Film turc de Nuri Bilge Ceylan (1997), avec Mehmet Emin Toprak, Havva Saglam, Cihat Bütün, Mehmet Emin Ceylan, Sercihan Alioglu, Fatma Ceylan, Semra Yilmaz, Latif Altintas, Muzaffer Özdemir… 1h22. Sortie le 16 août 2023.
Cihat Bütün et Havva Saglam
Il est toujours passionnant de découvrir a posteriori le premier film d’un cinéaste consacré. On pourra toutefois s’étonner qu’il ait fallu tant de temps pour qu’il nous soit donné de découvrir le chaînon manquant de l’œuvre du cinéaste turc Nuri Bilge Ceylan. Une chronique de l’enfance en noir et blanc (le réalisateur a d’abord été photographe) qui recèle déjà la plupart des obsessions ultérieures de cet ascète, distille des sentiments universels et s’attarde avec insistance sur les visages, comme pour y déceler des sentiments cachés. Avec toutefois en prime une concision et un rythme qui laisseront place à un autre tempo dès son opus suivant, Nuages de mai, sélectionné à la Berlinale en l’an 2000, celui qui l’a véritablement imposé comme un auteur à suivre. Dès lors, plus aucun de ses films ne durera moins de deux heures et la plupart flirteront avec les trois. Chaque cinéaste est régulé par son propre tempo qui constitue en quelque sorte le rythme cardiaque de son œuvre. Nuri Bilge Ceylan atteindra ainsi une vitesse de croisière à laquelle il ne dérogera plus et qui est associée à son rythme métronomique d’un nouvel opus tous les trois ou quatre ans. Non pas que ses films exaltent la lenteur, mais plutôt qu’ils nous proposent une expérience singulière dans laquelle le cinéaste prend le temps d’observer la nature, de scruter les visages comme des paysages et de mettre en scène des instants de vie authentiques. Des qualités intrinsèques que possède déjà Kasaba et qui traduisent aussi l’attachement viscéral du cinéaste à la photographie et à ce fameux instant décisif cher à Henri Cartier-Bresson.

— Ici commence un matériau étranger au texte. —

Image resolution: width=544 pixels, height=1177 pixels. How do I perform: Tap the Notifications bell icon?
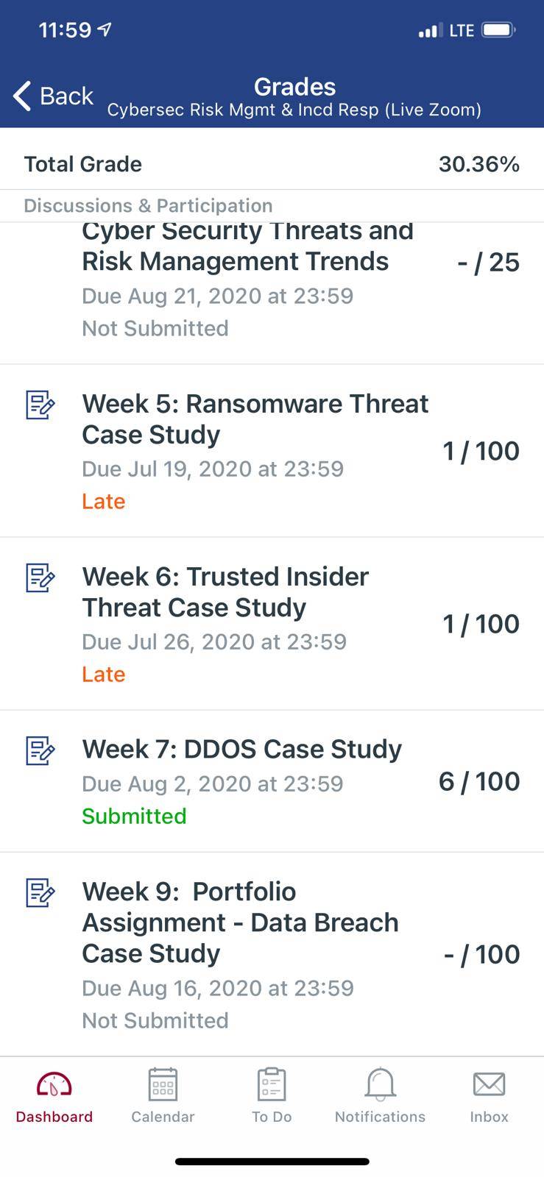coord(380,1084)
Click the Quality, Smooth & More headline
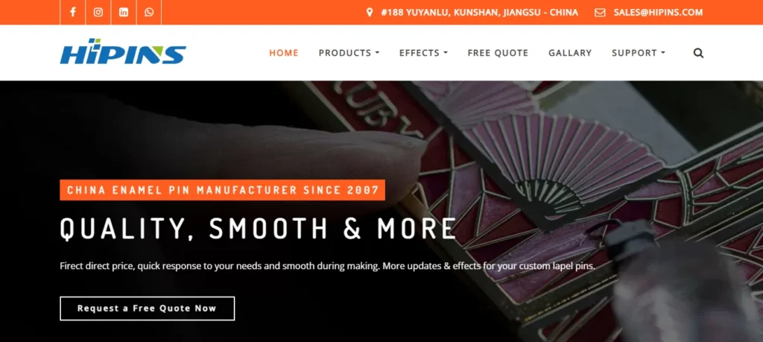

Cihat Bütün et Havva Saglam
Le premier long métrage de Nuri Bilge Ceylan est une splendeur sur le plan esthétique où chaque image constitue l’aboutissement d’un travail méticuleux qui évoque l’esthétique de certains joyaux du cinéma soviétique. Vingt-six ans plus tard, ce manifeste esthétique apparaît comme le chaînon manquant d’une œuvre qui s’est considérablement densifiée jusqu’à trouver une identité qui passe moins par la forme que par une exploration incisive de la psychologie de ses protagonistes. Reste que le réalisateur en devenir mise sur ce qu’il maîtrise alors le mieux, la photo, pour se faire remarquer au sein d’une cinématographie turque relativement pauvre en auteurs de référence. Kasaba s’attache à la découverte du monde des adultes par deux enfants dans un petit village des années 70. Un scénario écrit par la sœur du réalisateur, Emine Ceylan, qui s’inspire en fait de leurs souvenirs communs sur un registre faussement insouciant où affleure une véritable cruauté des apparences. Avec à la clé des prix à Berlin, Nantes et Angers en 1998 qui ont permis au cinéaste de poser ses premiers jalons à l’international sur le registre somme toute classique de la chronique d’apprentissage, avec une douceur qu’on peut qualifier d’impressionniste et sous l’influence assumée d’Anton Tchekhov. En découvrant cette succession de morceaux choisis, on comprend pourquoi le cinéaste lui-même a cru bon de la qualifier de “collage”, tant elle paraît refléter ces sensations et ces sentiments fugaces que les enfants emmagasinent et qui les hanteront parfois tout au long de leur existence de façon récurrente. Telle est la magie spécifique de ce film envoûtant.